New brain-like transistor performs energy-efficient associative learning at room temperature

In a breakthrough development, researchers at Northwestern University, Boston College, and MIT have created a brain-inspired synaptic transistor that mimics human intelligence. This transistor processes and stores information simultaneously, introducing a new era of neuromorphic computing that aligns closely with the brain’s architecture. Unlike previous brain-like computing devices, this transistor is stable at room temperature, operates at high speeds, consumes minimal energy, and retains stored information even when power is removed. The research, titled “Moiré synaptic transistor with room-temperature neuromorphic functionality,” published in the journal _Nature_, signifies a significant advancement in AI and machine learning technologies.

The team led by Northwestern’s Mark C. Hersam leveraged moiré patterns, a unique geometrical design arising from stacked two-dimensional materials, to engineer this innovative transistor. By combining bilayer graphene and hexagonal boron nitride and purposefully twisting them to form a moiré pattern, the researchers achieved unprecedented tunability of electronic properties at room temperature. The transistor was trained to recognize similar but not identical patterns, successfully displaying associative memory and higher-level cognition in experiments, setting it apart from traditional AI algorithms.

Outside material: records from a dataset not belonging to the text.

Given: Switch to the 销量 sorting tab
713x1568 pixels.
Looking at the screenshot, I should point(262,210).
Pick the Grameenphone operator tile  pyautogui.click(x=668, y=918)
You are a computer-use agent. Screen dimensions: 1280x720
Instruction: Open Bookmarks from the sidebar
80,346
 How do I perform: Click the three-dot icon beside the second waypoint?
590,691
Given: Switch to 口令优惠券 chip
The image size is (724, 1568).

The new brain-like transistor addresses the inherent limitations of conventional digital computing systems by offering concurrent memory and information processing, significantly enhancing energy efficiency. Hersam and his team’s groundbreaking exploration of moiré physics and advanced materials presents a paradigm shift in computing hardware, especially for AI and machine-learning tasks. Through this innovative development, the researchers aim to steer AI technology towards higher-level thinking, which can better handle complex real-world conditions, making it a potential game-changer for various industries, including autonomous vehicles and data-intensive applications.